潘基文氏「中立性原則」違反の常習者


 国連の潘基文事務総長は、9月3日北京で開催される「抗日戦争勝利70周年式典」に参加する。「事務局長は参加するだろう」と考えていた当方は、「やっぱり」といった思いが湧いてきた。

 「抗日戦争勝利70周年式典」は中国共産党政権の歴史観に立脚して祝賀されるイベントだ。193カ国の加盟国を抱える国連の事務局トップが参加すべきではないことは通常の外交官ならば分かる。韓国外相などを歴任した職業外交官出身の潘基文氏が知らないはずはない。国連は世界の平和と紛争解決を明記した国連憲章を掲げているが、その原則は「中立性」だ。

 米国や日本は国連事務総長の「抗日戦争勝利70周年式典」参加に懸念を表明している。
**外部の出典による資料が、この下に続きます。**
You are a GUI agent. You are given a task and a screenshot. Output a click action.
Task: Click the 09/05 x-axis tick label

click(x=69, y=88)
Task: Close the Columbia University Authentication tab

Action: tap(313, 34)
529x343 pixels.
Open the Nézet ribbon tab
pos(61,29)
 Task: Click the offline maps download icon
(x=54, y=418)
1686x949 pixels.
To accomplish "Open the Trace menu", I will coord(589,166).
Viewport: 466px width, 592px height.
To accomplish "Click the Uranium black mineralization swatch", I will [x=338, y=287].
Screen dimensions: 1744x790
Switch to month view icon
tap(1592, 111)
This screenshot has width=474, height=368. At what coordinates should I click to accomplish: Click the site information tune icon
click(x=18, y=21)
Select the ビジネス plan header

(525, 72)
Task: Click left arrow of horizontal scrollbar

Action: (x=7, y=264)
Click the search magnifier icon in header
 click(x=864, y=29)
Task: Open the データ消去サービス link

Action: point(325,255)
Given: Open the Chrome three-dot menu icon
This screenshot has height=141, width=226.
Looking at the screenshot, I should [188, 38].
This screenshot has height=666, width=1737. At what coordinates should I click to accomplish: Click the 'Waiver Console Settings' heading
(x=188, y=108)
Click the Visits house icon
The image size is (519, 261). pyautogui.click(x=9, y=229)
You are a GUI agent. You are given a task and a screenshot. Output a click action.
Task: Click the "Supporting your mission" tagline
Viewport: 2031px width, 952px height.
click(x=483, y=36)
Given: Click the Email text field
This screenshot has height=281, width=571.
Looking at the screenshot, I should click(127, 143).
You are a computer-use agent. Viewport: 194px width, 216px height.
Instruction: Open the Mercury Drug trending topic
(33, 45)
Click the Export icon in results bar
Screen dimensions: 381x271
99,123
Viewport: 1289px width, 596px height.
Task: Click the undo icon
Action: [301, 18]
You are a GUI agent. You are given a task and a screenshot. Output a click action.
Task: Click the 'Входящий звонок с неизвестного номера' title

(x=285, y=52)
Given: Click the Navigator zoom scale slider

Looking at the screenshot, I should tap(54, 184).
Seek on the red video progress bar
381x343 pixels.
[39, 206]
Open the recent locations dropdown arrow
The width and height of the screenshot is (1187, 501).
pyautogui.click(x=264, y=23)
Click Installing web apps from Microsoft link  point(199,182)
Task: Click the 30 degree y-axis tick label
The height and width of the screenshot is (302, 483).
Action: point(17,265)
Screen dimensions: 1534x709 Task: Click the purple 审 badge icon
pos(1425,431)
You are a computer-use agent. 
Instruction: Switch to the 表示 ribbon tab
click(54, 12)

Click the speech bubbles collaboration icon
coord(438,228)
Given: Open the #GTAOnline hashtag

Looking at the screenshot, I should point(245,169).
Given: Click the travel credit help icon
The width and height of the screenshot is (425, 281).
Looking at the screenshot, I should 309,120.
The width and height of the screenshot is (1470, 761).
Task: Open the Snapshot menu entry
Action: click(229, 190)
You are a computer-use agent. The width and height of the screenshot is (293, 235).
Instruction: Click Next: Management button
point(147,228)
日本政府は事務総長にその件を通達したと聞く。当然だろう。中国共産党政権が歴史的記念日を国威高揚の場に利用し、特定の国(この場合、日本)を糾弾する狙いがある。潘基文氏は中国側の意図を知ったうえで、参加を決めたのだ。同氏は確信犯だ。
 
 当方は過去、このコラム欄で数回、潘基文氏の言動が国連の「中立性の原則」を違反していると報告してきた。特に、日本の過去問題に対しては一方的な歴史観に基づいて日本を批判してきた経緯がある。

 潘基文氏の反日発言は国連事務総長に選出される前から見られた。同氏が2005年、韓国の外交通商相時代、ブリュッセルの欧州議会を訪問し、その直後の記者会見で「欧州議会も小泉純一郎首相(当時)の靖国神社参拝を批判した。第2次世界大戦参戦国として日本軍の犠牲となった経験をもつ欧州の国民の視点から見ると、靖国神社参拝は受け入れられないという意見が多かった」と報告した。その直後、「日本首相の靖国神社参拝は議題ではなく、1人の記者が質問したので、欧州議員の誰かが答えただけに過ぎない。欧州議会が小泉首相の靖国神社訪問を正式に批判したという発言は事実とは異なっている」ということが関係者の証言で明らかになった。韓国外相の発言は政治的意図を含んだ一方的な解釈であり、事実ではなかったのだ(「国連の潘基文事務総長の『悪い癖』」(2013年8月27日参考)。

 その一方、韓国の朴槿恵大統領に対する名誉毀損で産経新聞前ソウル特派員が在宅起訴された問題について、世界のメディア関係者が一斉に「言論の自由」を蹂躙する蛮行と韓国を批判する論調を発表し、韓国に「言論の自由」を守るように要求したが、肝心の国連事務総長はスポークスマンの代行で終始し、母国の言論弾圧に対して沈黙した(「潘基文氏の『名文』とその胸の内」2014年10月31日参考)。

 当方は最近もこのコラム欄で「『中立性の原則』を破った潘基文氏」(2015年6月29日参考)という記事を書いた。その中で「国連事務総長が率先して同性愛者支持の姿勢を示すことは職務上、好ましくない。米連邦最高裁判所は合憲と判断したが、あくまでも米国内の判決だ。世界には同性婚を公認しない国も多数存在する。国連憲章第100条1を指摘するまでもなく、国連事務総長はその職務履行では中立性が求められている」と述べた。

 上記の例からみても分かるように、潘基文氏には「中立性の原則」を無視した言動が少なくないのだ。「抗日戦争勝利70周年式典」への参加決定は、同氏が中立性が求められる国際機関トップには相応しくないことを改めて明確に物語っているわけだ。

 ちなみに、潘基文氏はここにきて次期韓国大統領選に意欲を示している。「潘基文氏が反日言動を繰り返すのは韓国国民を意識しているからだろう」という見方もある。